When you picked the first door, you had a one-third chance of guessing correctly. Nothing the host does to any of the other doors changes this, since the prize is never moved – the host opening a different door with no prize does not make it any more likely that the prize is behind your door.

A different way to think about it is a situation where instead of the host opening a door with no prize, they combined both doors that you didn’t pick into one, so it’s now one door with any prizes from either of the other two behind it. You would want to switch in this case – there are still two doors, but the one you didn’t pick (which was previously two) has two doors worth of chances to win a prize.

The original Monty Hall problem presents the exact same scenario, but instead of combining two doors, they just eliminate an empty one. This is functionally the same. Your options for the final decision aren’t actually just door A or door B, they are; a) your original door (1/3 chance), or b) not your original door (2/3 chance).

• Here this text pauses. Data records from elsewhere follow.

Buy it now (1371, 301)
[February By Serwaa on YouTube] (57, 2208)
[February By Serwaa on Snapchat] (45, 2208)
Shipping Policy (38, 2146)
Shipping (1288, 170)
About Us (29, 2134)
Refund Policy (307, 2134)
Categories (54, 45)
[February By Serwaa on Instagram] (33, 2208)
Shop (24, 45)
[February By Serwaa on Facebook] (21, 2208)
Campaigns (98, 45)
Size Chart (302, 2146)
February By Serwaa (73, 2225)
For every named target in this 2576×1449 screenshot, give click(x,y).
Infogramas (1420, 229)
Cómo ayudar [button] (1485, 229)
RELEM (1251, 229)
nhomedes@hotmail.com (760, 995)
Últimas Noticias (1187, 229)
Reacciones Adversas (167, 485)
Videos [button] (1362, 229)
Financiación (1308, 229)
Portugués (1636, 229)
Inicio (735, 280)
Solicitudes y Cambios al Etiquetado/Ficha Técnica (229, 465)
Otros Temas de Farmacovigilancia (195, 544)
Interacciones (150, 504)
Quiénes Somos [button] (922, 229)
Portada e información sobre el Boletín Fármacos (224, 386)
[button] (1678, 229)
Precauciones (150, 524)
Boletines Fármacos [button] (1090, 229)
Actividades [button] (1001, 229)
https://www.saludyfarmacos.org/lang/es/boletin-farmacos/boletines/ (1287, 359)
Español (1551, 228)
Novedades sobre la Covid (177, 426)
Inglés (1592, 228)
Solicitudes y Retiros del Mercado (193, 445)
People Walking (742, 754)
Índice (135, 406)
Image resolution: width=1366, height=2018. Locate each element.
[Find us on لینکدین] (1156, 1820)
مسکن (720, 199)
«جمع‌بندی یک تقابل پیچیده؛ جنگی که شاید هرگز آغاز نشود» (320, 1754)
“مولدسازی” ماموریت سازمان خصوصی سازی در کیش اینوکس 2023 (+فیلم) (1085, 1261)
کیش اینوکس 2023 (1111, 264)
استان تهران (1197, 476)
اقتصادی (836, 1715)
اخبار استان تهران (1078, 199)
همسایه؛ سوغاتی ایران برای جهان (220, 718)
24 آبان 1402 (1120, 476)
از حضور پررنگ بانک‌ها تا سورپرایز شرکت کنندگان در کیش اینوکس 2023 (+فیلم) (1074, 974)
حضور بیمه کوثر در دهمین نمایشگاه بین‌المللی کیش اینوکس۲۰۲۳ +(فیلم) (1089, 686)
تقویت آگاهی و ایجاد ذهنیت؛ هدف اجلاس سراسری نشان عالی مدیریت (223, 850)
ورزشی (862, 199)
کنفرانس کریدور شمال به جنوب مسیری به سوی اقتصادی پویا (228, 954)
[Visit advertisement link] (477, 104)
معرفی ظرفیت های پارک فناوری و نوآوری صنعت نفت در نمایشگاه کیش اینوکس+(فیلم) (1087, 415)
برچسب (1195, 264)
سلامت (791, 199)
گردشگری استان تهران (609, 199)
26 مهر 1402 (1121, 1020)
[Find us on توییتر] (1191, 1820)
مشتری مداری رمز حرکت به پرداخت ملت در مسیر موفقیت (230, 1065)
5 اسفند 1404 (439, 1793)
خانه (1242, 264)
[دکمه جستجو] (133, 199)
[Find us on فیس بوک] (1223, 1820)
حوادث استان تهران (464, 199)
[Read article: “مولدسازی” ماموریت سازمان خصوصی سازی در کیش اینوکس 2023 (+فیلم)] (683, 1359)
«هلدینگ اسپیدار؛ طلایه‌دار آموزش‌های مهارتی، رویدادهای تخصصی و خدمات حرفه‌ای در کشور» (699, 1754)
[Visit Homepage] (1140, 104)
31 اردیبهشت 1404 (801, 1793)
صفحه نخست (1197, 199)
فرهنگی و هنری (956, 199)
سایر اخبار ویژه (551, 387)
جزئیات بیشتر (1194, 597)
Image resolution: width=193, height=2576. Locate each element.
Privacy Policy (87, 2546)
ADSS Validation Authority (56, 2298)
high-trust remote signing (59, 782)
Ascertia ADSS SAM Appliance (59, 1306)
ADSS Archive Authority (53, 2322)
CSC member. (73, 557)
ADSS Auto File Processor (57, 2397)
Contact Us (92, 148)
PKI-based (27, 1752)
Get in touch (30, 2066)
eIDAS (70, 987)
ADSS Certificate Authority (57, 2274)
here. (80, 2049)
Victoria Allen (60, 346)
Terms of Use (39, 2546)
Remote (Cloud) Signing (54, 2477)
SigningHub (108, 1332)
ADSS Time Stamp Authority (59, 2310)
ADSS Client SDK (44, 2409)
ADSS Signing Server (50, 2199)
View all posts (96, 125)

Obviously one of the two doors you didn’t originally choose would still have no prize behind it no matter where the prize is, since it can’t be behind two of them – this would be obvious to you before you made your decision. It doesn’t actually matter which it is, you haven’t learned anything new. What the host is doing by opening a door with no prize is essentially the same as combining the two doors, since you’d now be getting the prize if it was originally behind either of them.

The situation would be different if the host opened a door with no prize behind it completely at random, including your door in their options. But the host won’t ever open your door, regardless of where the prize is. So all they’re doing is distilling both other options into one option, which has no impact on your door’s probability at all.

Since you would know this, you have a two-thirds chance of winning if you switched. If you had amnesia, you’d have a 50/50 chance of winning regardless of what you picked, but there’s still a two-thirds chance that it’s behind the door you originally picked – you just don’t know that any more, so your choice is random. Even if there’s a 99% chance of the prize being behind one door and a 1% chance of it being behind the other, or if the game was rigged and it was guaranteed to be behind one door, you’d still have a 50% chance of being correct if you didn’t know this and chose at random.

The mere act of making the new choice is, agreeably, a 50/50 choice. Why does that require a switch?

Imagine, for example, you choose door #2. The host opens door #1 to reveal a goat. Suddenly, a loose light falls on your head and you get knocked out. When you wake up, you have short term amnesia and can’t remember which door you chose in the first round (besides the obvious fact that it was not door #1).

That is to say, you forget the initial choice entirely and now, in choosing between door #2 and door #3, you happen to choose door #2. It’s not a choice to “stay” because both options are on the table; it’s making an entirely new choice (seemingly to you with amnesia) and choosing door #2.

With that logic in mind, what if you didn’t get amnesia? What if you merely set aside the previous decision, and create a whole new choice between door #2 and 3, and you choose #2 yet again? How is that different? Switching is unnecessary.

The point of a conditional probability problem, which was ignored by both Marilyn vos Savant and those who criticised her, is to assign initial probabilities to all of the possibilities, and removing what is inconsistent with what is observed. In this problem, that means (1A) 1/6, (1B) 1/6, (2) 1/3, and (3) 1/3. When the host opens a door, two of these case are eliminated, leaving either (1A) and (3), or (1B) and (2).

Either way, there was a 1/6 chance of reaching the current state with the car behind #1, and a 1/3 chance if a goat is behind #1. You multiply these by 2 to make the sum of all possibilities are up to 1, making it a 2/3 chance that switching wins. And if the split between (1A) and (1B) is not even, the answer is not 2/3. What the above solution calculates, is the chance of winning if you must decide to switch before the host opens a door. And that’s a different problem.

Marilyn vos Savant has never provided an actual solution. Her first column was just a different way to use intuition (“If there were 1,000 doors, and the host opened 998, you’d switch pretty quick”). I won’t defend the answer provided by many (but not all, or as many as she implied) with PhDs, but they were right to call her out on this.